**DESCRIPTION OF THE TASK**
Your answer should be the exact lines of the data below from the one containing "The height and width of the screenshot is (358, 637)." through the one containing "Task: Click Add Editor on Right icon"; please include nothing else.

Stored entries
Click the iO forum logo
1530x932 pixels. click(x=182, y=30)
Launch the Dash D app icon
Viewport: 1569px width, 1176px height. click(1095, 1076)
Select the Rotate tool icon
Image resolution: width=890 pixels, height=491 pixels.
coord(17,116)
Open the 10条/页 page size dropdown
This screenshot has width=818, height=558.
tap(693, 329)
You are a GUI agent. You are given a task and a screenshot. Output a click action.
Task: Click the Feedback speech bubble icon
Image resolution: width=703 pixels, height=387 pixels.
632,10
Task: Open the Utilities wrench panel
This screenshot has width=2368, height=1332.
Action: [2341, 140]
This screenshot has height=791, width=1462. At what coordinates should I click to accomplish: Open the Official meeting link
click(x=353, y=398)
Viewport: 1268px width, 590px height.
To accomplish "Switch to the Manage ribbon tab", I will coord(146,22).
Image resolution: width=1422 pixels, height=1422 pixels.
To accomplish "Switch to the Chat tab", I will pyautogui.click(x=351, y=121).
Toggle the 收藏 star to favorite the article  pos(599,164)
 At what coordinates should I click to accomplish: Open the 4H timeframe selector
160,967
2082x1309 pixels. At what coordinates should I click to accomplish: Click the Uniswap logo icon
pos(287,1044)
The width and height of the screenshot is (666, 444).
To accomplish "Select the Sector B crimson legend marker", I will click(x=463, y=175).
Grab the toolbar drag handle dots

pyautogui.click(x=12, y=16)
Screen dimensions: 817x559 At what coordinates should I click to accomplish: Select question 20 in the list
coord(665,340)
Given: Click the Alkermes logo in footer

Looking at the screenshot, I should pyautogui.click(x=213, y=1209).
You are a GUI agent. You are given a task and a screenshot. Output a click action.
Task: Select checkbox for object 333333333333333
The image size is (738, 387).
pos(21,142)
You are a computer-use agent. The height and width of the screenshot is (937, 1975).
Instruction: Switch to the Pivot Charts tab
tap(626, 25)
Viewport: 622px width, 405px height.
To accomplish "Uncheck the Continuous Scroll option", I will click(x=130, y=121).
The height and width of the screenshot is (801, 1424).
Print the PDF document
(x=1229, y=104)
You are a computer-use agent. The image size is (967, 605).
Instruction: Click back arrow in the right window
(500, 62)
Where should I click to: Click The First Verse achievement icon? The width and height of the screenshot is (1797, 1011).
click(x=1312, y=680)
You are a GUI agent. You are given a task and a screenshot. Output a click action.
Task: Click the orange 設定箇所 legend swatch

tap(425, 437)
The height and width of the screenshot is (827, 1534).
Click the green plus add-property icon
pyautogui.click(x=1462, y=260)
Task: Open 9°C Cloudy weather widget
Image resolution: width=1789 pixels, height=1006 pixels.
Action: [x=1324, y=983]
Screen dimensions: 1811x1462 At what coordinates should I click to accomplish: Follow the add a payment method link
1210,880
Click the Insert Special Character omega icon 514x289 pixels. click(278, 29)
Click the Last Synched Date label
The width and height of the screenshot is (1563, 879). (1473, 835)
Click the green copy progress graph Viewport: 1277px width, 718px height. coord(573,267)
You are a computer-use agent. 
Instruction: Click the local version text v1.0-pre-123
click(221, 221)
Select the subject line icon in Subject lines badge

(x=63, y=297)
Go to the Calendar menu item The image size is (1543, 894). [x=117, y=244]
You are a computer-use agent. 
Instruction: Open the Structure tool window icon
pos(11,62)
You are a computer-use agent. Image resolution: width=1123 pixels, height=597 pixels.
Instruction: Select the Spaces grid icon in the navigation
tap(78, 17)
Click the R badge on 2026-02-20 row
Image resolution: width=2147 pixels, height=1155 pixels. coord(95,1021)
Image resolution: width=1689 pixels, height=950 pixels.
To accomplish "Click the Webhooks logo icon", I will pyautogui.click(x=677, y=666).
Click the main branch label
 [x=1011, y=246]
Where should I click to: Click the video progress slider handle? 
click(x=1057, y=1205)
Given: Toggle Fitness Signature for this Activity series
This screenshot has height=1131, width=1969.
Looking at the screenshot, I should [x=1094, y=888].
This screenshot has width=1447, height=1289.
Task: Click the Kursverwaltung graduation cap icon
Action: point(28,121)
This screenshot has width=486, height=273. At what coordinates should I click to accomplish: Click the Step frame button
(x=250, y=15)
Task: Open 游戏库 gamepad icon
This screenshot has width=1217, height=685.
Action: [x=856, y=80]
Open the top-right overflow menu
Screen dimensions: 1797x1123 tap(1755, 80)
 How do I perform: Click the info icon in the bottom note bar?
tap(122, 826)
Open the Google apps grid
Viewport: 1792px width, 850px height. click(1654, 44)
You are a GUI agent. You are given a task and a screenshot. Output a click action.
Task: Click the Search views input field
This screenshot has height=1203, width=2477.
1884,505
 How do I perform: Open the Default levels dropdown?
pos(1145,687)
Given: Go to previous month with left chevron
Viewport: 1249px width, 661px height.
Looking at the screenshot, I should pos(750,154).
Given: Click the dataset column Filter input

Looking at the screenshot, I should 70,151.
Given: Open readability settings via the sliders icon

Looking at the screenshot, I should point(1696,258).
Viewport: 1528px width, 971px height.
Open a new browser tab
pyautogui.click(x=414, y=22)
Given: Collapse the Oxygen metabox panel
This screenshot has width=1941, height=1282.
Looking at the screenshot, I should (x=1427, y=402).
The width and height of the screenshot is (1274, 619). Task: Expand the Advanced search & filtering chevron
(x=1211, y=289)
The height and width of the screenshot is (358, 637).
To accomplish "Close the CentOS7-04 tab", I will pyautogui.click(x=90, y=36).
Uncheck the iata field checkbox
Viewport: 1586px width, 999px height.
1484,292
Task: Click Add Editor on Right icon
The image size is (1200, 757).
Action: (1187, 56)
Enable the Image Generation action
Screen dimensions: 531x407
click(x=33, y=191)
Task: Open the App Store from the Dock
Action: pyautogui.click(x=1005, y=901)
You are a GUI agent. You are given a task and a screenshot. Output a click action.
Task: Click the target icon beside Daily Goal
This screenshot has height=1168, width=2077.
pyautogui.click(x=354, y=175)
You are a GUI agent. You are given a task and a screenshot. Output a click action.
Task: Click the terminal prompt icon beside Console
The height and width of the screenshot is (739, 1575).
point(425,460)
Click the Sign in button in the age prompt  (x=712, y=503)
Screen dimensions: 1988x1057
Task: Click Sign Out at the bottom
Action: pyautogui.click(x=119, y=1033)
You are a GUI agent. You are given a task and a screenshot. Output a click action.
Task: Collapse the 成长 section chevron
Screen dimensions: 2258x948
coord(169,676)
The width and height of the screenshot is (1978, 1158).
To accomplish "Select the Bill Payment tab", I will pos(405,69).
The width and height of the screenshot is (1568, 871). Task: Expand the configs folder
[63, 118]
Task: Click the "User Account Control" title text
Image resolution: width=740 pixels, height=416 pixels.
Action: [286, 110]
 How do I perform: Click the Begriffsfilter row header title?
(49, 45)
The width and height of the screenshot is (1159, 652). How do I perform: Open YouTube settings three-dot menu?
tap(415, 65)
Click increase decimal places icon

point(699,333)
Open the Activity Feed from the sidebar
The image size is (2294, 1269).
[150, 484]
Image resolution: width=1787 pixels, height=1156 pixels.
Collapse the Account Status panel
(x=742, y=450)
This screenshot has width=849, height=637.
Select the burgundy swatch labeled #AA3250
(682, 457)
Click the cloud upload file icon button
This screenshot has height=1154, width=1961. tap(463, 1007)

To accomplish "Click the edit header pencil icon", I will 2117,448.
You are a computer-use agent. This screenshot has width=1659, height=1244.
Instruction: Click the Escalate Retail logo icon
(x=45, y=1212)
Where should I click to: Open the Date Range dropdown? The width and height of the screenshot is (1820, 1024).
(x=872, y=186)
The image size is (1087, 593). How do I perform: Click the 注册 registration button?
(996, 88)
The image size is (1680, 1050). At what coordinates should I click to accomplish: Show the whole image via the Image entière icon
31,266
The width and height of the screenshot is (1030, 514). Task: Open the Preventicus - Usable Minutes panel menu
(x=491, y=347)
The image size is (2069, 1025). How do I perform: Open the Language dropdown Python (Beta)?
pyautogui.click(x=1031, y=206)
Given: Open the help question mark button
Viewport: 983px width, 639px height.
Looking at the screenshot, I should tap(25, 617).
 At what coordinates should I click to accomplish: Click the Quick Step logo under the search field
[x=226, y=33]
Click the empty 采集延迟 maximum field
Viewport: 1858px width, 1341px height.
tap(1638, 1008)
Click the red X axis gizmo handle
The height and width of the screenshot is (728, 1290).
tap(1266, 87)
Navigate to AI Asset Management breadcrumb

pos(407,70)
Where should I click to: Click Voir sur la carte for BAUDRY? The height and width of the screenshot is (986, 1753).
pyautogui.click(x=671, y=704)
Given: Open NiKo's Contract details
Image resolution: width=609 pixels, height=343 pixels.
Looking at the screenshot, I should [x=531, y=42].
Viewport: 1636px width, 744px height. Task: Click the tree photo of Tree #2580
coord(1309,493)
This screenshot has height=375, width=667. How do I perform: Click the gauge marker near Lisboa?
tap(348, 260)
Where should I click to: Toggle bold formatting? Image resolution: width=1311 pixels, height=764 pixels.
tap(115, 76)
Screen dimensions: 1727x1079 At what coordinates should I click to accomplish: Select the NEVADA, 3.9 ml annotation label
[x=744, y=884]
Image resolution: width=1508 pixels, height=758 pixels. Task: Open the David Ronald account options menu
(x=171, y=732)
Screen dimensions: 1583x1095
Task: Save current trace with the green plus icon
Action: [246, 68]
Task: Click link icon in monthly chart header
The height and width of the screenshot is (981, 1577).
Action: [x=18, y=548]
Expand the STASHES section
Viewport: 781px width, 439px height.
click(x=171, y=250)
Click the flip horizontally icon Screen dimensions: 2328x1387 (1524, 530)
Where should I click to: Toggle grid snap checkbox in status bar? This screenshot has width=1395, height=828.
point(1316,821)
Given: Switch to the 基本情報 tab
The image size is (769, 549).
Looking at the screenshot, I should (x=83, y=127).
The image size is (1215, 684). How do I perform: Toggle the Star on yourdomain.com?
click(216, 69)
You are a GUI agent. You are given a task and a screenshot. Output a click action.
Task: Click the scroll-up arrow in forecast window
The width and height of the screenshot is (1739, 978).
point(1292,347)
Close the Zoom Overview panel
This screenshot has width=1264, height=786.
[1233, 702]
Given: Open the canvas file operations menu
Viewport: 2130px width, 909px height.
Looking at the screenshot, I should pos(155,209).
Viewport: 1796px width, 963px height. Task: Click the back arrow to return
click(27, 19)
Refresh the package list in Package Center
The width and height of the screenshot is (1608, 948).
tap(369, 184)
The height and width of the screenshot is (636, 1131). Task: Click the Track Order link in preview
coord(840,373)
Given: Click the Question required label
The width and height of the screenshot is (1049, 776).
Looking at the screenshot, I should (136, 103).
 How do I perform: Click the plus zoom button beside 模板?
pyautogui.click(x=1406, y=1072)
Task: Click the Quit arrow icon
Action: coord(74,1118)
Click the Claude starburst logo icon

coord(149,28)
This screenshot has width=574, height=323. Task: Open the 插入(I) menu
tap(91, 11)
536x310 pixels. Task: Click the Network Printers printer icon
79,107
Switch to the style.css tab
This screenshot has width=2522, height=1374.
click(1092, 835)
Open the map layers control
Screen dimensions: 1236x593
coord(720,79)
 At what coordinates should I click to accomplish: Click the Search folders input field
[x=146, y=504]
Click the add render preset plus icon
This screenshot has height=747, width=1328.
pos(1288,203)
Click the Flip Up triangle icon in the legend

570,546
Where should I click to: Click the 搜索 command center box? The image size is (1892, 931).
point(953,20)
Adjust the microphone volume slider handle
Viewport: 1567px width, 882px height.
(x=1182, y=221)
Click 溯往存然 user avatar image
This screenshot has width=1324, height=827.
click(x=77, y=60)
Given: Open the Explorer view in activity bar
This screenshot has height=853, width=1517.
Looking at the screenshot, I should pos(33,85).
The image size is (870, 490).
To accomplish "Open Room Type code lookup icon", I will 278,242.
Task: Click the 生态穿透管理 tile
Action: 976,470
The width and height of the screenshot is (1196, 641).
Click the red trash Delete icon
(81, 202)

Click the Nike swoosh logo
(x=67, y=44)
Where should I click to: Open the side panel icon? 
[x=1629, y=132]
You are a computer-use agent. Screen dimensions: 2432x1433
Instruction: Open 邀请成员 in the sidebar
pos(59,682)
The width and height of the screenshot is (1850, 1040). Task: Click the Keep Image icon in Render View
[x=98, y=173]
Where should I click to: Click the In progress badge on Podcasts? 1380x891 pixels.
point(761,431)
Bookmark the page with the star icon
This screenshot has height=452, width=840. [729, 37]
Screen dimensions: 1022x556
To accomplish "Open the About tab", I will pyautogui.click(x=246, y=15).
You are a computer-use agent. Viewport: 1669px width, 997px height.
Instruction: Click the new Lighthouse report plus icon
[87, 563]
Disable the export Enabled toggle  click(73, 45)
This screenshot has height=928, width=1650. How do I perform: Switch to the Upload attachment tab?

**SOLUTION TO THE PROBLEM**
The height and width of the screenshot is (358, 637).
To accomplish "Close the CentOS7-04 tab", I will pyautogui.click(x=90, y=36).
Uncheck the iata field checkbox
Viewport: 1586px width, 999px height.
1484,292
Task: Click Add Editor on Right icon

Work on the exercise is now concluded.